§ CONSIGNE A: Dans le texte sur le paiement des séances manquées, quelles raisons pour lesquelles un patient ne se présente pas à sa séance sont énumérées ?
§ CONSIGNE B: Rédigez la suite du texte sur le règlement des séances manquées en psychothérapie, à partir de sa dernière phrase.

§ TEXTE:

* * *

Pourquoi faut-il payer les séances manquées en psychothérapie ou en psychanalyse ?

La demande du règlement des séances manquées est souvent à l’origine de vives réactions chez les patients. En effet, lorsqu’un patient ne se présente pas à sa séance, quelle qu’en soit la raison, un imprévu, un oubli, ses congés, une maladie, le clinicien lui indique l’importance de régler la séance manquée.

 

L’indication peut être est acceptée sans discussion du fait de la relation de confiance instaurée entre le patient et le clinicien et contribue alors à l’avancée de la cure. Le patient comprend qu’il y a un manque et accepte d’en assumer sa part de responsabilité.

* * *

§ MATÉRIEL RECUEILLI:
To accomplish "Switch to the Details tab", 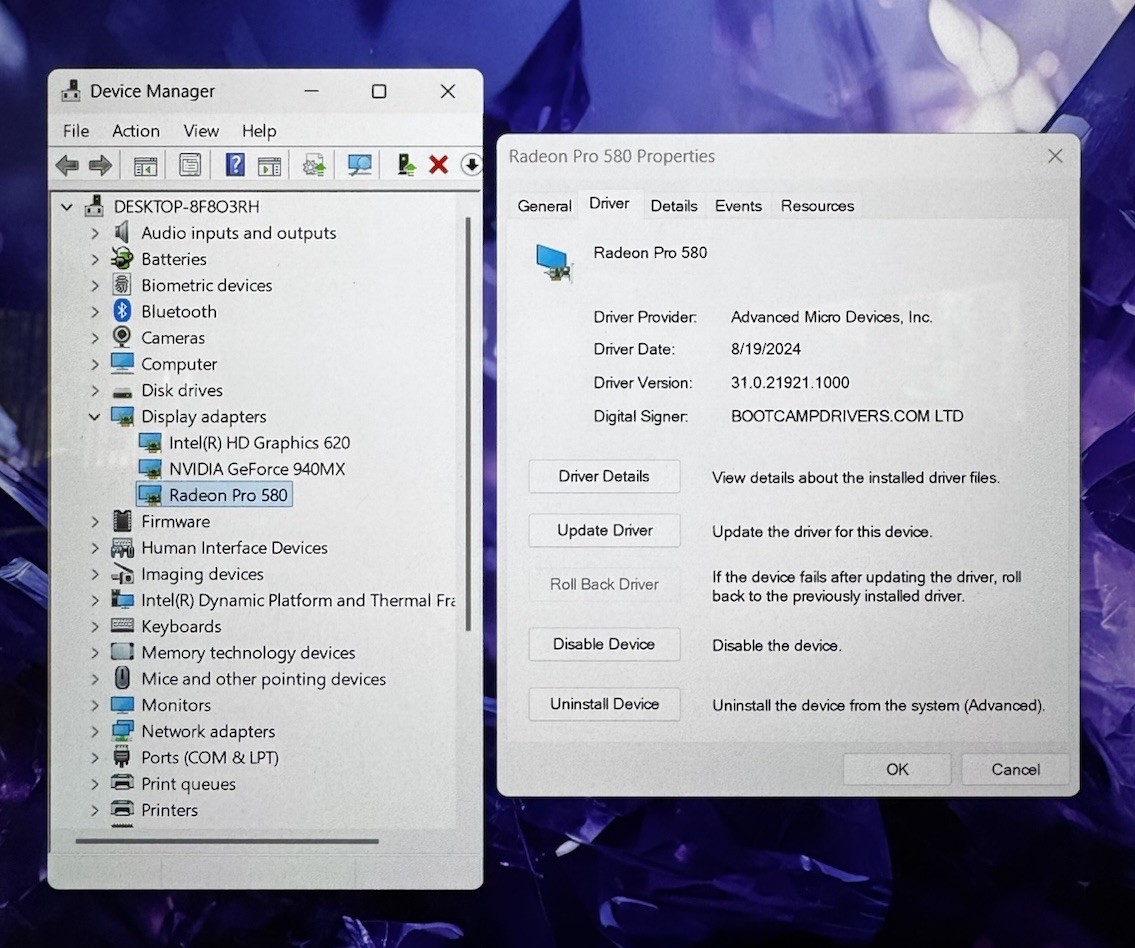I will click(674, 206).
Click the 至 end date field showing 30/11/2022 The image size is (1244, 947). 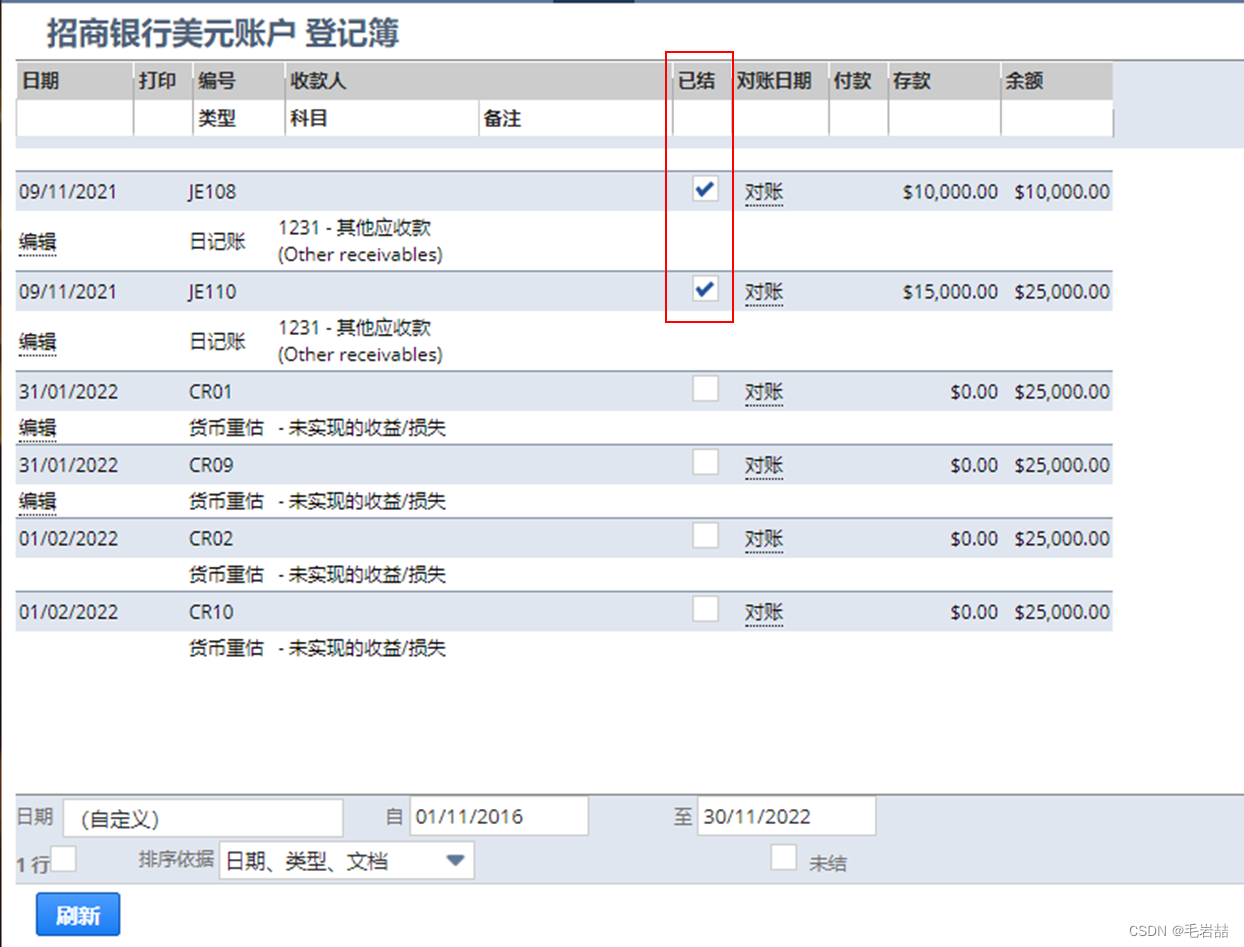click(786, 816)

* * *

§ PRODUCTION ATTENDUE A: Un imprévu, un oubli, ses congés ou une maladie.

§ PRODUCTION ATTENDUE B:
Mais l’incompréhension peut également venir en première réaction, accompagnée de la recherche du sens qui motive la demande. Parmi les hypothèses envisagées, le patient énonce l’éventualité de la perte occasionnée dans l’emploi du temps du clinicien, voire d’un « manque à gagner ». Un patient peut également s’insurger face à l’invitation du règlement, arguant d’un abus ou d’une rigidité extrême du fonctionnement du clinicien et du cadre de sa pratique. Or l’indication clinique n’a pas ces desseins. Elle n’est là ni pour arranger, ni servir le clinicien et ne répond à aucune logique de comptabilité. Au contraire, elle est au service de la conduite de la cure, afin de permettre son avancée. L’invitation au paiement constitue avant tout un levier thérapeutique important et marque symboliquement l’engagement du patient ou du psychanalysant avec son désir dans la cure.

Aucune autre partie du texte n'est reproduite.